● TEXTE RETENU:
•••••

À l’instigation du prince héritier, Mohammed Ben Salmane, l’Arabie Saoudite multiplie les actes de reniement de ses engagements à l’endroit du Maroc.
Pas la peine d’en référer au ministère des Affaires étrangères et de la Coopération internationale pour ce qui s’agit des relations avec l’Arabie saoudite: personne ne crachera le morceau. Ou presque. «Je confirme que l’ambassadeur a été rappelé, mais je ne peux pas vous en dire plus,» répond à peine, après foule de relances, de supplications presque, un responsable dudit département. «Désolé.» L’ambassadeur? Bien évidemment celui du Maroc en Arabie saoudite, Mustapha Mansouri. Dans la journée du 7 février 2019, une partie du landerneau politico-médiatique non seulement marocain, mais aussi arabe et international, est tombé à la renverse après que l’agence de presse américaine Associated Press (AP), citant un officiel gouvernemental marocain, a révélé que le concerné avait été rappelé «pour consultations».
Une séquence injustifiée
La raison, toujours selon AP, la diffusion le 31 janvier par la chaîne satellitaire panarabe Al-Arabiya, indirectement possédée par la famille royale saoudienne via le groupe MBC (Middle East Broadcasting Center), d’une séquence de 1min45 au cours d’un de ses journaux télévisés attentant à l’intégrité territoriale du Maroc. En effet, sur fond d’une carte tronquée du Royaume, amputé de ses provinces sahariennes, cette séquence avait servi la soupe à l’Algérie, en mettant en lumière ses thèses et en allant jusqu’à faire mention de la pseudo «République arabe sahraouie démocratique» (RASD), proclamée en février 1976 par la voisine de l’Est par l’intermédiaire du mouvement séparatiste du Front Polisario. D’autant plus que rien dans l’actualité ne motivait cette séquence, puisque la table ronde de Genève, qui a réuni les 5 et 6 décembre 2018 les parties prenantes du conflit du Sahara marocain et à laquelle la séquence avait fait référence, remontait à presque deux mois.

•••••

● DONNÉES ENREGISTRÉES:
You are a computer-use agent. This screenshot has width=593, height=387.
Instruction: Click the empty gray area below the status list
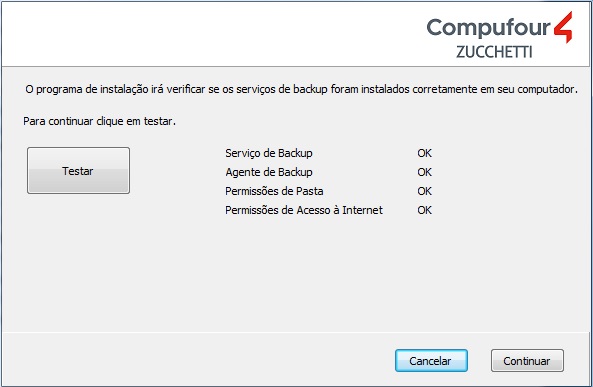(x=295, y=272)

•••••

● TRAVAIL À RÉALISER:
(A) Relevez, dans leur ordre d'apparition, toutes les dates citées dans l'article sur le rappel de l'ambassadeur marocain.
(B) Poursuivez l'article sur le rappel de l'ambassadeur marocain à partir de sa dernière phrase.
Les données figurant plus haut forment un matériau indépendant de l'article.

● RÉPONSES PAR TÂCHE:
(A)
- 7 février 2019
- 31 janvier
- février 1976
- 5 et 6 décembre 2018

(B)
Message codé? Réaction, qui ne dit pas son nom, aux propos tenus le 24 janvier sur Al-Jazeera par le ministre des Affaires étrangères et de la Coopération internationale, Nasser Bourita? En effet, dans une interview diffusée par la chaîne satellitaire panarabe qatarie, le chef de la diplomatie avait révélé que le Maroc avait refusé d’accueillir, fin novembre-début décembre, le prince héritier saoudien Mohammed ben Salmane, qui avait fait une tournée dans plusieurs pays arabes notamment du Maghreb, où il s’était rendu en Tunisie, en Mauritanie et en Algérie sans passer par le Royaume. «Les visites se préparent,» avait-il expliqué.
Il avait également indiqué que le Maroc avait procédé, sans en donner la date exacte, à «un changement dans la forme et dans le contenu» de sa participation aux opérations militaires menées depuis mars 2015 au Yémen par Riyad contre les rebelles chiites houthis appuyés par l’Iran et, qui, en mai 2015, avaient coûté la vie à un pilote marocain -le lieutenant Yassine Bahti, mort à 26 ans après que son F-16 ait été abattu. Sous-entendu que la portée en aurait été limitée. Riyad, selon le bruit qui court, n’aurait que peu goûté. En tout état de cause, rien ne va entre le Maroc et l’Arabie saoudite, et ce malgré le démenti de M. Bourita. En effet, ce dernier, dans une déclaration relayée le 11 février par l’agence de presse russe Sputnik, a qualifié les informations d’AP de dénuées de tout fondement et a déclaré que «le Maroc a ses canaux particuliers habilités à annoncer ce genre de décisions».
Le prince non grata
«À travers son histoire, la diplomatie marocaine a toujours exprimé ses positions par ses propres moyens, et non via une agence de presse américaine, comme ceci a été véhiculé par un certain nombre de médias,» a-t-il ajouté. Cependant que M. Mansouri a lui-même confirmé, dans une déclaration accordée le 8 février au journal électronique Le360, avoir été rappelé. «Les relations entre le Maroc et l’Arabie saoudite sont historiques et solides. Et entre les pays, il est normal que des divergences ou des différends éclatent de temps en temps. Je suis sûr qu’il ne s’agit pas plus que d’une crise passagère et que les relations entre nos deux pays retrouveront leur cours normal, » a-t-il déclaré. Selon AP, le Maroc aurait même complètement gelé sa participation aux opérations saoudiennes au Yémen.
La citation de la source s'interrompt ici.